I must be forgiven for reminding you that “Gala” has been translated in an Italian dictionary as “a frill or tucker”. So I report that Sunday night’s gala at the Coliseum, in memory of the fine Bolshoi dancer Maris Liepa and in aid of the Raisa Gorbachev Foundation, which funds research into childhood cancer, offered plenty of frills and, such being the nature of the beast, a few tuckers. Basic, bare staging. English National Ballet’s orchestra under Alexander Polyanichko and some taped items. Dancers from Moscow, St Petersburg, Paris, London. The usual gala suspects, of course, for such evenings are unthinkable without the frills of the Don Quixote pas de deux, bright under the charm of Natalya Osipova and the soaring elegance of Leonid Sarafanov; a Dying Swan , whose demise I did not regret, from Svetlana Zakharova; a duet from Le Corsaire , given with bewitching grace by Marianela Nuñez in the arms of Thiago Soares; a fragment from The Pharoah’s Daughter with Maria Alexandrova enchanting, and Sergei Filin beating and turning like teacher’s pet and with a gaiety of spirit that was

irresistible. And there were such familiar items as the Letter Scene from Onegin , which suffered from a misunderstanding between Alina Cojocaru and Johan Kobborg, their two-bodies-as-one rapport slightly frayed; the abrasive duet from Forsythe’s In the Middle (which I think of as Bad Manners for Beginners ), superbly displayed by Agnès Letestu and José Martinez; the Bronze Idol solo from La Bayadère , niftily done by Serge Polunin; and the duet between Herman and the Countess from Roland Petit’s Queen of Spades , with a grandly obsessed interpretation from Dmitry Gudanov as partner to Ilze Liepa in her created role as the Countess. The balcony duet from Leonid Lavrovsky’s Romeo looked pallid – difficult for Sarah Lamb and David Makhateli to blaze with youthful ardour when starting from cold – but it was a pleasure to see the return of Vladimir Derevianko, a remarkable danseur at the Bolshoi in the 1980s, albeit trapped in nonsense which had been nailed on to part of the Firebird score. Equally fine was another Bolshoi principal, Mark Peretokin, partnering Ilze Lipa in a dank moment purporting to be about Madame Bovary.

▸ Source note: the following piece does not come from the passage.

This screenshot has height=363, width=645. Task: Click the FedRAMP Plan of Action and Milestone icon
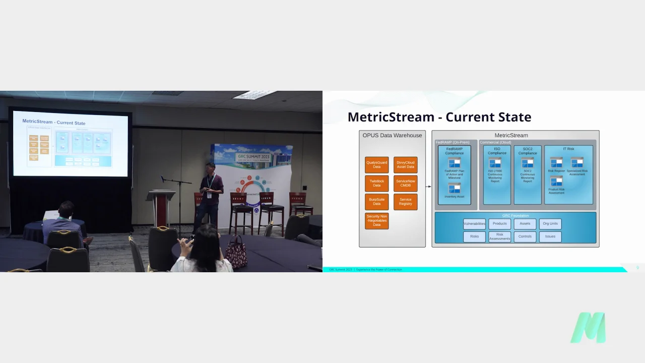tap(455, 163)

Two incidents curdled my oft-declared admiration for two ballerinas. Svetlana Zakharova appeared as what I supposed was Lady Macbeth suffering from an iffy plate of oysters. Barefoot, hair unbound, got up in a white shift, she involved herself with a little chair, and behaved very badly indeed for so glorious an artist, in a fight to the death with a witless solo by Mitoso Hiroyama. The audience was enraptured. So, too, when Tamara Rojo offered us an ancient meringue purporting to be the Esmeralda pas de deux (with Federico Bonelli). Вам нравится секс с молодой девушкой? Порно молодых легко отыскать здесь , перейдите и наслаждайтесь. Сайт порно.me лидирует по количеству видео в данной теме. It bore little relationship to a duet I have seen under the same name. Rojo, betambourined and with basilisk charm, balanced interminably and spun multiple and well-oiled fouettés . She was unrecognisable as the artist who has illuminated some of the most important ballets in the repertory. It was a circus display, and wholly unworthy of her.